**Exercise aim**. Give back, exactly and with nothing added, the lines that run from the one containing "Task: Click the zoom in magnifier icon" to the final line below.

Content starts

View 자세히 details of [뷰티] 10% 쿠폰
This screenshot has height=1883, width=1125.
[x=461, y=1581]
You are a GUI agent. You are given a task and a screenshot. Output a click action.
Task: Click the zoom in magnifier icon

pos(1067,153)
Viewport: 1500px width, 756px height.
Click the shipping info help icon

Content ends

**Exercise solution**.
Task: Click the zoom in magnifier icon

pos(1067,153)
Viewport: 1500px width, 756px height.
Click the shipping info help icon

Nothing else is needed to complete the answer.